WHAT TO WORK ON. The required result is a copy of each line below in which "screenshot" appears.

[Stored data]

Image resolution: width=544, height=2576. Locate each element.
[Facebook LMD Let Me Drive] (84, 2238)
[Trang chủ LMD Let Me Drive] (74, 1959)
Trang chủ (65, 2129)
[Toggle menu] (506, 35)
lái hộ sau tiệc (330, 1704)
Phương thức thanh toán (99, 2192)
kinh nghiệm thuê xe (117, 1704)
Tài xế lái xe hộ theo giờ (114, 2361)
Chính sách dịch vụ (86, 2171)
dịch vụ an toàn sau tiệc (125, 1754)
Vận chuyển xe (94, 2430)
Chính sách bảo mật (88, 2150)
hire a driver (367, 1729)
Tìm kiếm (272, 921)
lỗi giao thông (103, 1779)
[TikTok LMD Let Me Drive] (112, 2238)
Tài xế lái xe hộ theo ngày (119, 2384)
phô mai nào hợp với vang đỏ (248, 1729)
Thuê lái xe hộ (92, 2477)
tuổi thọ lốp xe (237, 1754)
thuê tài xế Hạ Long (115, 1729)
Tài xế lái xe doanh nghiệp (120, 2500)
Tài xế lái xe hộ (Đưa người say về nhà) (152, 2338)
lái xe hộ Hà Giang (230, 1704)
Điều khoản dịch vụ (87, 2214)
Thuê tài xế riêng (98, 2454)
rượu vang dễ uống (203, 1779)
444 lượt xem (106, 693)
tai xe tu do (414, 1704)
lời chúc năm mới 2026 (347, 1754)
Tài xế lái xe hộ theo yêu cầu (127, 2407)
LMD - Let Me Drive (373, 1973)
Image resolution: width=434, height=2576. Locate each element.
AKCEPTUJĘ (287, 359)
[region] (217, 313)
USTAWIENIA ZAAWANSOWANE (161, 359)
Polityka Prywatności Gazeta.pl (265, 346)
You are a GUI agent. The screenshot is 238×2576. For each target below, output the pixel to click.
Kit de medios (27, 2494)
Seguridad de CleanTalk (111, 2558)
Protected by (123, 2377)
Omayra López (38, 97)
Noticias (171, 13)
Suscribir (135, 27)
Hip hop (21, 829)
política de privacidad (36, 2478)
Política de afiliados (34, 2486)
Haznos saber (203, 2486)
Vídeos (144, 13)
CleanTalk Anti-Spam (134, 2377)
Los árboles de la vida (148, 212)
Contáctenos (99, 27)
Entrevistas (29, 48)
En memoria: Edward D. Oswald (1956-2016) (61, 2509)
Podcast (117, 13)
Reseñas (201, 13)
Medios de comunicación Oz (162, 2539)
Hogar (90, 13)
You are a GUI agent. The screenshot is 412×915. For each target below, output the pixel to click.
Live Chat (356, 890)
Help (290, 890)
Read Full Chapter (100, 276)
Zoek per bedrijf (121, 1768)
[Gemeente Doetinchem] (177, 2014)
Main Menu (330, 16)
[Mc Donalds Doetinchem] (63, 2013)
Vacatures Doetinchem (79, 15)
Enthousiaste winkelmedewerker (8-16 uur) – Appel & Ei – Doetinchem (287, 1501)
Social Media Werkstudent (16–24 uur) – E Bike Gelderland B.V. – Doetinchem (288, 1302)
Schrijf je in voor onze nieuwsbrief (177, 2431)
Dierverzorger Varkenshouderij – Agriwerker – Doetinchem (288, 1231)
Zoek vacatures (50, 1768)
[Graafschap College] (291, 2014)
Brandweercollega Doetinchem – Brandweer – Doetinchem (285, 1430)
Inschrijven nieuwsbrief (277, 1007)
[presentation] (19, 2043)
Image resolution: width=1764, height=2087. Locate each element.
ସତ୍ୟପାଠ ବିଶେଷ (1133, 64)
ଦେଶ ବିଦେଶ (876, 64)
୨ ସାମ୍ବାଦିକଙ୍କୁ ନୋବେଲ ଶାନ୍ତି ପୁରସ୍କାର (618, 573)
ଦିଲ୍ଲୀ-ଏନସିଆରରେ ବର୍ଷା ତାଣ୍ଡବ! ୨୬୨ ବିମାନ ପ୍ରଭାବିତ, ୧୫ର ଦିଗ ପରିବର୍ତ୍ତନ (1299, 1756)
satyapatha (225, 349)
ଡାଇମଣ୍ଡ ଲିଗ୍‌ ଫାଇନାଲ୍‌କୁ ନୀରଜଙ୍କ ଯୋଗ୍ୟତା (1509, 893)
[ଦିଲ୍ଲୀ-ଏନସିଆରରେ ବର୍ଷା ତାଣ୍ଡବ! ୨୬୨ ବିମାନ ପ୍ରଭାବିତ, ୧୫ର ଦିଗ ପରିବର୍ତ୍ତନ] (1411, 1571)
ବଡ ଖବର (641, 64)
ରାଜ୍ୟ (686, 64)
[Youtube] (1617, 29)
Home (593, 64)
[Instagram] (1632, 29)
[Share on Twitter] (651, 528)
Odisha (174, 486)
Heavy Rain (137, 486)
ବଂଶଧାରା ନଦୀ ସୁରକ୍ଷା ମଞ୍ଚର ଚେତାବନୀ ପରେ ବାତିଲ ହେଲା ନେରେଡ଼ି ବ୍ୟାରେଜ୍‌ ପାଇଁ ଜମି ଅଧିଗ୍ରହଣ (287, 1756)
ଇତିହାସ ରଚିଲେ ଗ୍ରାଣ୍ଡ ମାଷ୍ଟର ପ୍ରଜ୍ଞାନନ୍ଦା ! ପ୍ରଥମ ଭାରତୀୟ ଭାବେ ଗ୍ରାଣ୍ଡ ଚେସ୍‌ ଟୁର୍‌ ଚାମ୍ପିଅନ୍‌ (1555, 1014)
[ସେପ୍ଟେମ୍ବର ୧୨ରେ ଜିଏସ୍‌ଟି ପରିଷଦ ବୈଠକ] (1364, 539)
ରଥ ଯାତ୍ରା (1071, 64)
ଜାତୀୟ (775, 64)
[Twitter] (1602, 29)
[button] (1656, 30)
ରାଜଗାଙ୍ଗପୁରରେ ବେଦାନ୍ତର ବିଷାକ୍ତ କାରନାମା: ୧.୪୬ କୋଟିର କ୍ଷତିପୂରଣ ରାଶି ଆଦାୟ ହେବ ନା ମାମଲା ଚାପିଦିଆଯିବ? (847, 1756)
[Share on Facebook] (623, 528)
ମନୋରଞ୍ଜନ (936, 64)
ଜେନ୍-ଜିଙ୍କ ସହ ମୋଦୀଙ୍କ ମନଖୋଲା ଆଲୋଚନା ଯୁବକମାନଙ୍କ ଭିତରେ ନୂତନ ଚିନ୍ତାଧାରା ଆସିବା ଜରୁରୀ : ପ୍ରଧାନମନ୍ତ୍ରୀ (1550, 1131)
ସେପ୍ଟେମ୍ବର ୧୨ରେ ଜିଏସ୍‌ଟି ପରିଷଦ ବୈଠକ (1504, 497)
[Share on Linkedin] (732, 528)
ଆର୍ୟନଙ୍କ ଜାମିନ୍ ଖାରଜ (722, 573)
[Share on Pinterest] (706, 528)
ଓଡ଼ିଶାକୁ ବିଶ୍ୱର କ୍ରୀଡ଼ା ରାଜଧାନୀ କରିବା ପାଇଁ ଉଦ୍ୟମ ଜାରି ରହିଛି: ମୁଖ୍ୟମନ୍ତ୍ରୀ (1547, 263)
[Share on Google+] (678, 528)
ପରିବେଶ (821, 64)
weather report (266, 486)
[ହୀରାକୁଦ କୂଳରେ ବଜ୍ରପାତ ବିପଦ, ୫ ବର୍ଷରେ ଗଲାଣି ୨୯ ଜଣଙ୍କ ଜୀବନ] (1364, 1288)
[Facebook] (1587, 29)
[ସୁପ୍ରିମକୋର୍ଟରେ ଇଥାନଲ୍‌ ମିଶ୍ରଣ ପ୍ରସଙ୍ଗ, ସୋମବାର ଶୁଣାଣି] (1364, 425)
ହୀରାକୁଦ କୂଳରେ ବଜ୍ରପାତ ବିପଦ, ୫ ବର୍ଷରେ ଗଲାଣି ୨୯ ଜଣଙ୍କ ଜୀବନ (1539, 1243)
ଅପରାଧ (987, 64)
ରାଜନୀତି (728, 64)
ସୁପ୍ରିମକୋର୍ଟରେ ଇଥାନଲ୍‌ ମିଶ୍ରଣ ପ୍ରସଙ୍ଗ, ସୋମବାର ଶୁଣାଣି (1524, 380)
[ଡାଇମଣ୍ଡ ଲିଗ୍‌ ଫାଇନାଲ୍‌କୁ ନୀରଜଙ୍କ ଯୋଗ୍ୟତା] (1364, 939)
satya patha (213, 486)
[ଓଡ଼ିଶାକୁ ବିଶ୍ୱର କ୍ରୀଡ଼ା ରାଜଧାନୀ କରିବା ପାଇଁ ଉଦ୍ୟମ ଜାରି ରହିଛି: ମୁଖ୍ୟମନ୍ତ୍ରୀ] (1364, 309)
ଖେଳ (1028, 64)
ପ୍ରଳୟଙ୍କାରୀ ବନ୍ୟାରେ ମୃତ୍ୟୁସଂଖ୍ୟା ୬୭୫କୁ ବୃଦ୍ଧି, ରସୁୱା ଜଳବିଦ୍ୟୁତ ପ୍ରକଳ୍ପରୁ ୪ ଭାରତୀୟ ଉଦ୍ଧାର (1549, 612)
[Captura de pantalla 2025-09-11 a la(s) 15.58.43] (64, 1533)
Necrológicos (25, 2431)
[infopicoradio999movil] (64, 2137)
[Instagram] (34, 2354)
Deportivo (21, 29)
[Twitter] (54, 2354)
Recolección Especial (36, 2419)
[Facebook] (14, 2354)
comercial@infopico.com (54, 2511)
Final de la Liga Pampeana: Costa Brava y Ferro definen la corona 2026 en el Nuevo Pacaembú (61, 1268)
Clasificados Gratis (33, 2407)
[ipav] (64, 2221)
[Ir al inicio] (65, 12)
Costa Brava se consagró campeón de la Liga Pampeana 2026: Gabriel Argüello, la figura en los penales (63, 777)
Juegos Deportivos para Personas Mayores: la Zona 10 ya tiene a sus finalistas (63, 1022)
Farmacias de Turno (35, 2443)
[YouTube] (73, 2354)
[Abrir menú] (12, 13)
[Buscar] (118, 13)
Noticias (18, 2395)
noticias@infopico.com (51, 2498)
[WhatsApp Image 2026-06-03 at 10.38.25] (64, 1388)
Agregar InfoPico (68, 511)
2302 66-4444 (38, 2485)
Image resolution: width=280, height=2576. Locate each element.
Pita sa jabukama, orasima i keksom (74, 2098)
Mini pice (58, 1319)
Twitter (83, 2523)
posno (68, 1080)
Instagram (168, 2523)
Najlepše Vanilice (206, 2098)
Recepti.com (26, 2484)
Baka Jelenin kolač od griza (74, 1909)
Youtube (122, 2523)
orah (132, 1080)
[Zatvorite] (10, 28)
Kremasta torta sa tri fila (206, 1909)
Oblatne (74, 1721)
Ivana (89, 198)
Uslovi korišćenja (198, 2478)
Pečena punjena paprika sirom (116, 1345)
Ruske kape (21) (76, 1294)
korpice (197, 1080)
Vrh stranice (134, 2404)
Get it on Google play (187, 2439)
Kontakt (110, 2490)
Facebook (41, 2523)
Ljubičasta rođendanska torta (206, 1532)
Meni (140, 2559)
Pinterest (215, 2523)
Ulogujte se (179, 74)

ANSWER TO THIS PROBLEM.
You are a GUI agent. The screenshot is 238×2576. For each target below, output the pixel to click.
You are a GUI agent. The screenshot is 412×915. For each target below, output the pixel to click.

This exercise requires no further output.